# VPN IP Address Banned



## TotalInsanity4 (Feb 1, 2018)

It would appear as though 50.116.39.21 has been banned, which is a VPN server for Psiphon located in Atlanta, Georgia. This would occasionally make it an issue for people using it to log in if they were running the VPN in "Fastest Country" or "US" mode


----------



## Issac (Feb 1, 2018)

Unbanned that IP address. I think it was made by mistake while banning a user.


----------



## TotalInsanity4 (Feb 1, 2018)

Issac said:


> Unbanned that IP address. I think it was made by mistake while banning a user.


----------



## migles (Feb 1, 2018)

Issac said:


> Unbanned that IP address. I think it was made by mistake while banning a user.

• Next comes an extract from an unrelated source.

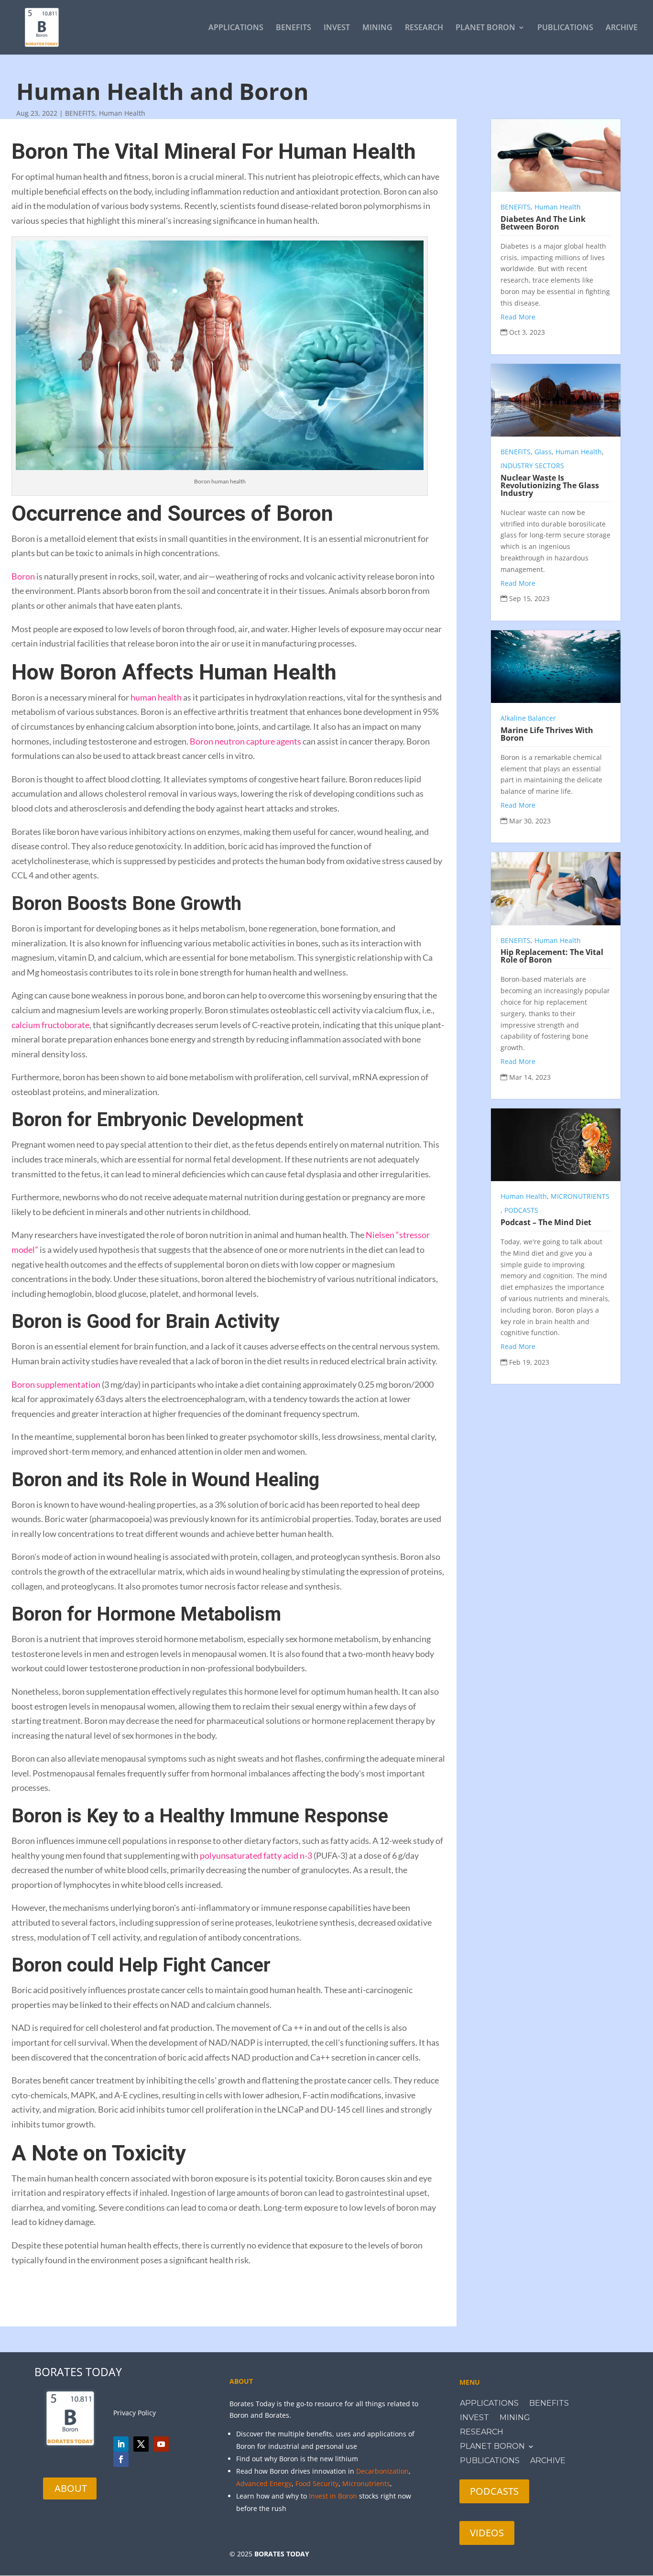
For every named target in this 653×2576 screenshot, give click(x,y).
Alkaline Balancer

really sweet ya guys going with "i just fixed that"
instead of: "don't use vpn with our website pls, what are ya trying to hide"


----------



## TotalInsanity4 (Mar 7, 2018)

Looks like 66.228.39.143 has been banned this time around

I'm kind of starting to see the merit of leaving VPNs banned, though, given that two of the IPs of just this one have been banned by people trying to evade an IP ban, it would seem


----------



## Kioku_Dreams (Mar 7, 2018)

TotalInsanity4 said:


> Looks like 66.228.39.143 has been banned this time around
> 
> I'm kind of starting to see the merit of leaving VPNs banned, though, given that two of the IPs of just this one have been banned by people trying to evade an IP ban, it would seem


... Or known IPs for spammers.


----------



## GhostLatte (Mar 7, 2018)

An eternity of banned IP addresses later. I think you get my memo. Use a different VPN or don't use one at all.


----------



## Thunder Hawk (Mar 7, 2018)

TotalInsanity4 said:


> Looks like 66.228.39.143 has been banned this time around
> 
> I'm kind of starting to see the merit of leaving VPNs banned, though, given that two of the IPs of just this one have been banned by people trying to evade an IP ban, it would seem


Why are you using a VPN?


----------



## TotalInsanity4 (Mar 9, 2018)

Thunder Hawk said:


> Why are you using a VPN?


I use it occasionally to get around campus wifi restrictions and while I'm torrenting stuff. I'll just turn it off whenever I'm on GBAtemp


----------



## Thunder Hawk (Mar 9, 2018)

TotalInsanity4 said:


> I use it occasionally to get around campus wifi restrictions and while I'm torrenting stuff. I'll just turn it off whenever I'm on GBAtemp


Be careful when torrenting on campus networks. Don't become another statistic.


----------



## TotalInsanity4 (Mar 9, 2018)

Thunder Hawk said:


> Be careful when torrenting on campus networks. Don't become another statistic.


They block p2p anyway, so I only do that at home or a library


----------